It seems like Summer just arrived with her straw hat and flip flops on, knocking at my door asking us to come out and play, and already I look over my shoulder and see that she is packing her beach bag and folding up her picnic blanket. How dare she! She always does this to me. She knows it takes me a while to find my Fun Mom suit under all the laundry, and put it on.
The other night the kids asked if I would take them swimming next door. It was 512 degrees out, and I didn't want to go, but I saw Summer roll her eyes at me, so I said yes.
As always happens, I loosened up once I got there, enjoying watching the kids in the water with their little sis. Jonah was tickled that Betty had the sprinter on, a sighting as rare as Sasquatch these days, and he couldn't decide if it was more fun to run in the sprinkler or swim, so he ping-ponged between the two.
Nano to grew cold and got out of the pool to sit by me, bundled in her little frog towel. She snuggled deeply at my hip, chattering away like a little chickadee, and just as easy to understand. Her suit soaked through the towel and my pants, the feeling a cross between refreshingly cool and annoyingly wet. With my reading glasses on I looked down at her little face tucked beneath my wing and noticed a spray of tiny freckles on her cheeks that I've never seen there before. Her lips, slightly tinged a chilly blue, smiled up at me as she prattled on naming the kids and asking for her favorite songs. In that moment she was so amazingly vivid. It reminded me of a time when a hummingbird hit our window, and gathering it up in my hand while it sat, still and stunned, I was able to admire its astounding beauty for a few fleeting minutes before it flew away. Looking down at Natalie's glowing little face, alive with the moment, I could see the flecks of blue in her eyes and the pink returning to her lips. And, as little birds do, as soon as she was warmed through she flew off again to the pool, leaving me with my wet and empty arm and side, strangely chilled from her absense.

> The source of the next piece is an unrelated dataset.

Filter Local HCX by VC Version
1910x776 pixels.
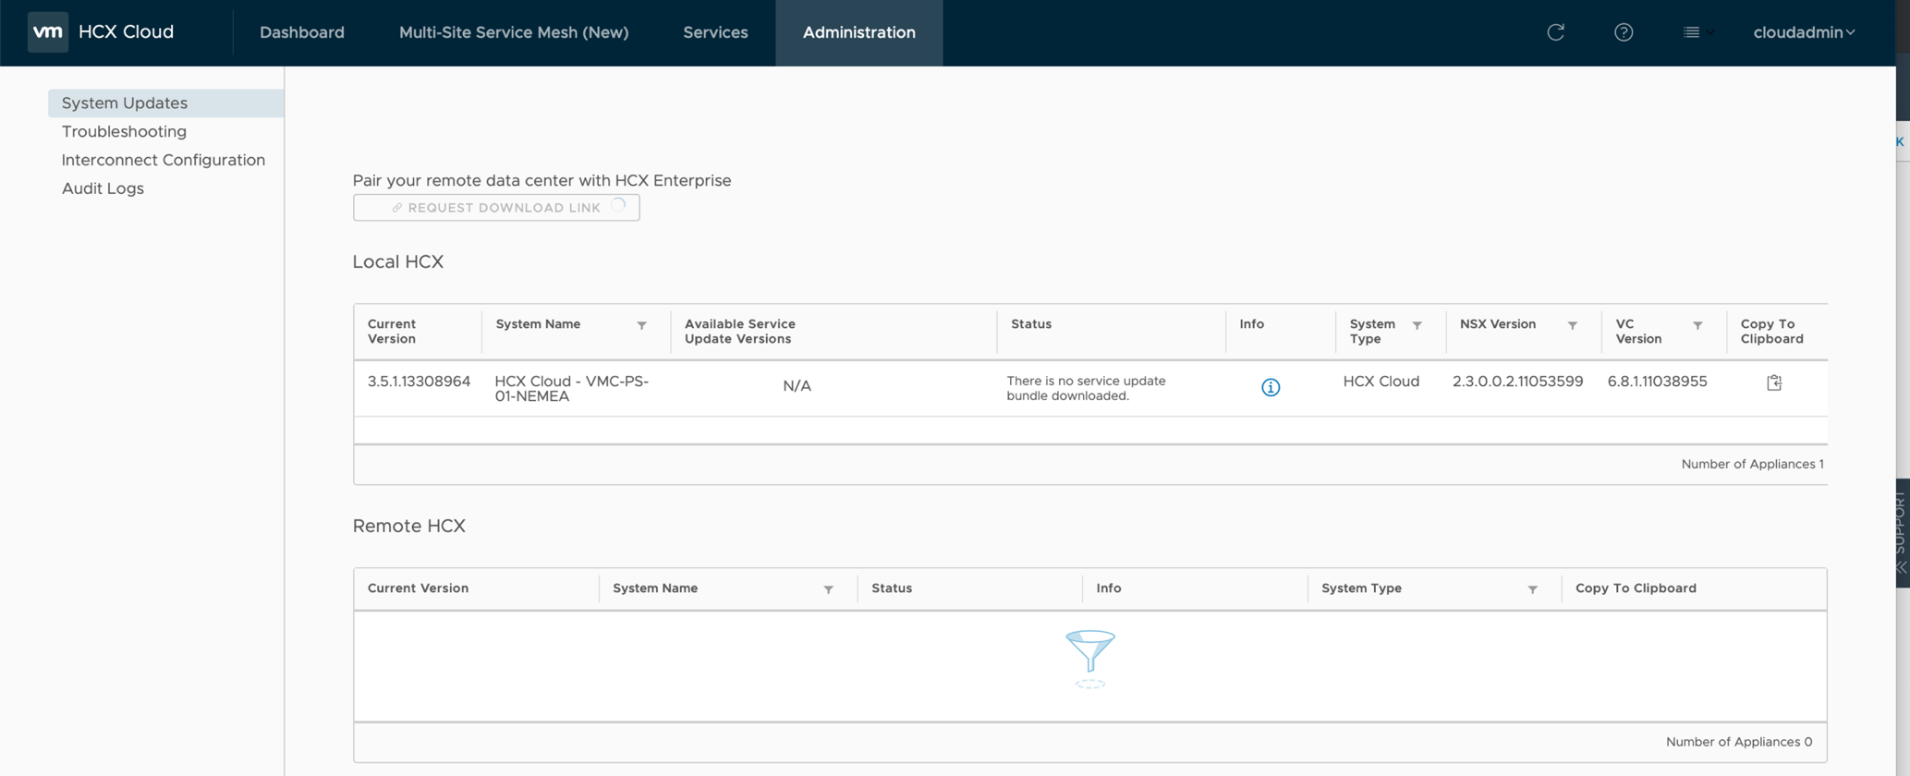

I looked up and saw the clouds spread evenly across the sky, just starting to turn pink. I read from my book a bit more and watched the kids, and when I looked heavenward again just minutes later, I saw that the clouds had already moved passed their cotton-candy pink into faint lavender-grey. So fleeting.
I do it every year. I get all caught up in the scrub and sweep, and forget to look up. Before you know it, we'll be hunkering down for the new school year. The thought makes me want to jump up and run through the sprinklers myself.